そういう意味ではこの二人自身のレベルも上げた方が良いのかも知れない。
そうすれば、少々の盗賊たちならば大丈夫にもなるはずだ。
俺がそう考えていると、ふとエレノアが二人に尋ねる。
「そういえばあなた方は、まだタロス魔法は使えないのですね?」
「ええ、そうです。
魔道士とは言いませんが、タロスを作れる事が出来るようになれば、もっと私達も店のお手伝いが出来るのですが・・・」
ブリジットが残念そうに話す。
「ええ、私も使空魔法士か、せめてタロス魔法士になれればと思うのですが・・・」
ホワイティもうなずいて答える。
「使空魔法士」というのは正式な称号ではないが、使役物体魔法と航空魔法を使える魔法士の事だ。
この二つの魔法はかなり難しく、複雑なために、魔法士になるための条件には入っていない。
しかしこの2つの魔法が使えると、非常に魔法使いとしての幅が広がる上に、正規の魔道士になるための必須条件だ。
就職等でも「使空魔法士」と書けば、待遇も違う場合が多い。
魔法世間では一般的に使役物体魔法の6級と、航空魔法の6級の資格を持っている魔法士を「使空魔法士」と呼んでいる。
「タロス魔法士」とは、低位使役物体魔法が使える魔法士の事だ。
ちなみに空を飛べる魔法士の場合は「飛行魔法士」と呼ばれる。
「航空魔法士」と言う場合もあるが、それだと「航空魔道士」と紛らわしくなるので、普通は「飛行魔法士」と呼ばれる。
現在、蒸し器を暖めるための発熱タロスは俺とエレノアが大量に作って、マギアグラーノとして店に持って行っている。
二人はそれを解呪して調理をしているのだ。
確かにタロスを作れるようになれば、この二人も、もっと色々と出来るようになるだろう。
しかし中等魔法学校にでも行かない限り、そうそうこの魔法は覚える事はできない。
残念そうに話す二人にエレノアが問いかける。
「そうですね、では私がタロス魔法を教えましょうか?」
「え?本当ですか?」
「私達、是非覚えたいです!」
思いがけないエレノアの言葉に二人は即座に返事をする。
もちろん魔法学士であるエレノアは、正式に使役物体魔法を教える資格もある。
二人の返事にエレノアはうなずいて答える。
「では、自由日に時間が空いているでしょうから、その時に研修の一環として教えましょう。
そして迷宮に行ってレベルもあげましょう。
そうすれば、多少の盗賊ならば、あなた達でも問題なく相手が出来るようになるでしょうからね。

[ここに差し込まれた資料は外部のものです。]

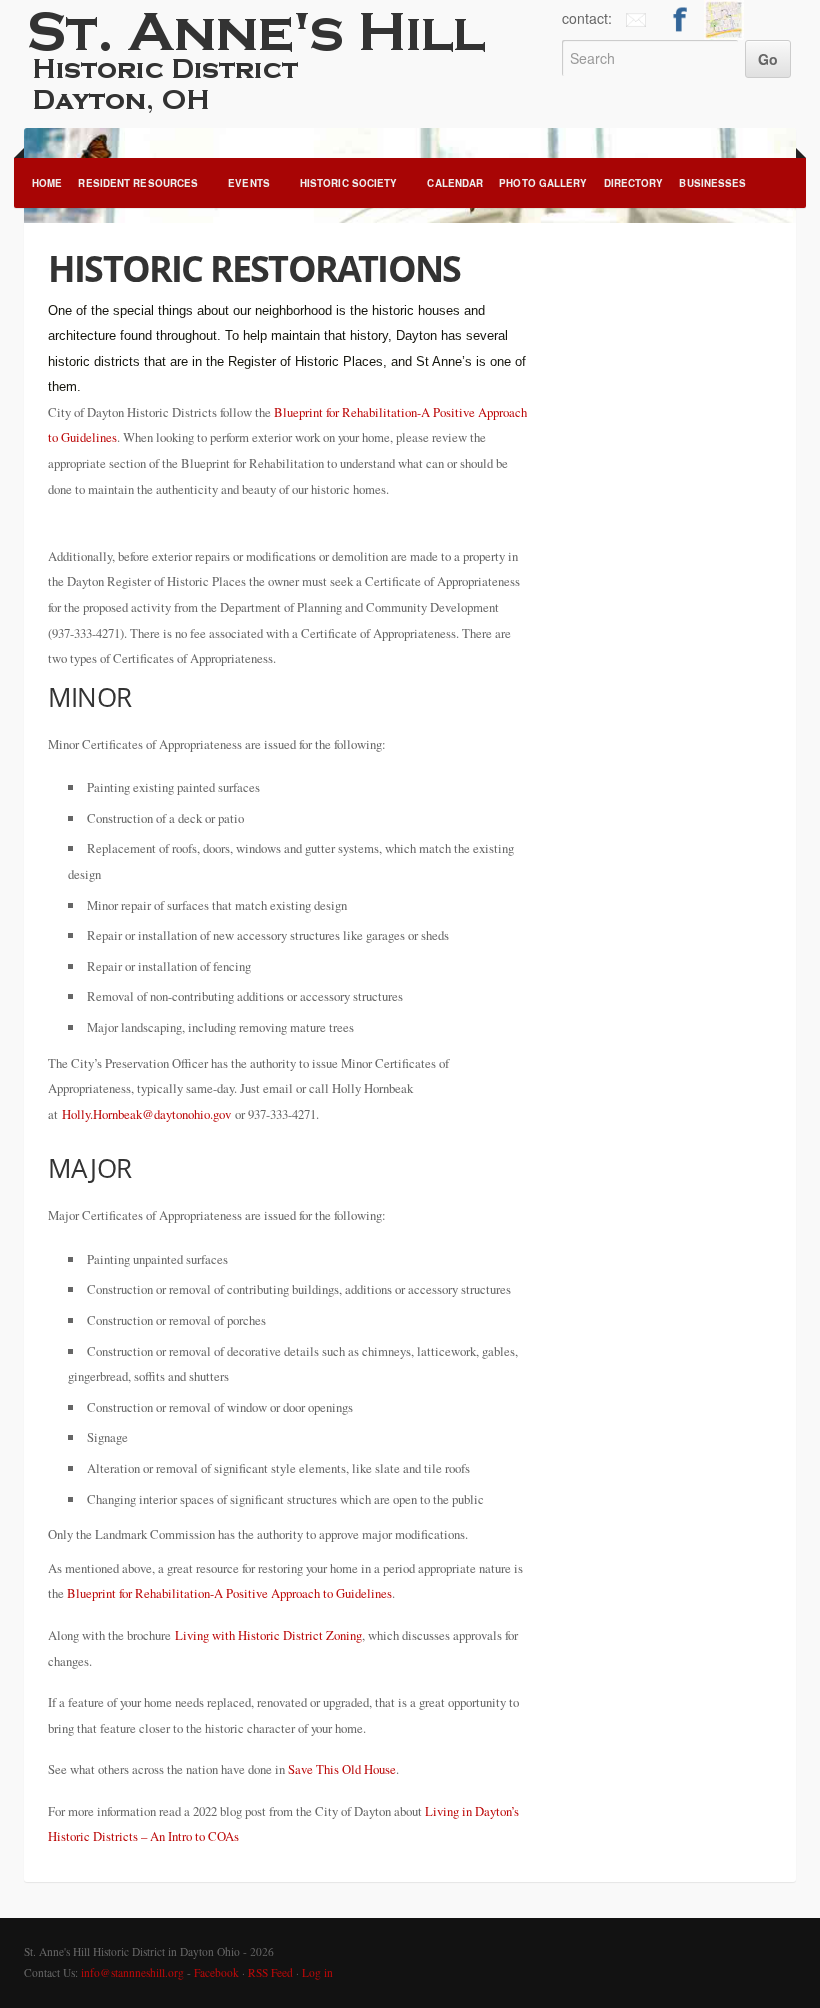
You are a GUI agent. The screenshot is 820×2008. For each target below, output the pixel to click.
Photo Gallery (543, 183)
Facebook (216, 1972)
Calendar (455, 183)
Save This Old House (342, 1769)
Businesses (712, 183)
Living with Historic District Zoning (268, 1635)
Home (47, 183)
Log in (317, 1972)
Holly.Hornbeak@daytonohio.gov (146, 1114)
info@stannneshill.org (132, 1972)
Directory (634, 183)
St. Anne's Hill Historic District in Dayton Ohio (275, 60)
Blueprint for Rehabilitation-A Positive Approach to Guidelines (229, 1593)
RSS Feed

その方があなたたち自身も安心できるのではないですか?」
「はい、よろしくお願いします!」
「ありがとうございます!」
二人ともタロス魔法を覚える気が満々のようだ。
確かにこの二人がタロス魔法を覚えれば心強い。
エレノアが俺に確認をする。
「よろしいですね?御主人様?」
「もちろんだよ、レベル上げはボクも手伝うよ」
「ありがとうございます」
うん、今でも十分店の戦力になっているこの二人のレベルが上がって、タロス魔法を覚えれば、うちとしても、相当頼りがいのある人材になりそうだ。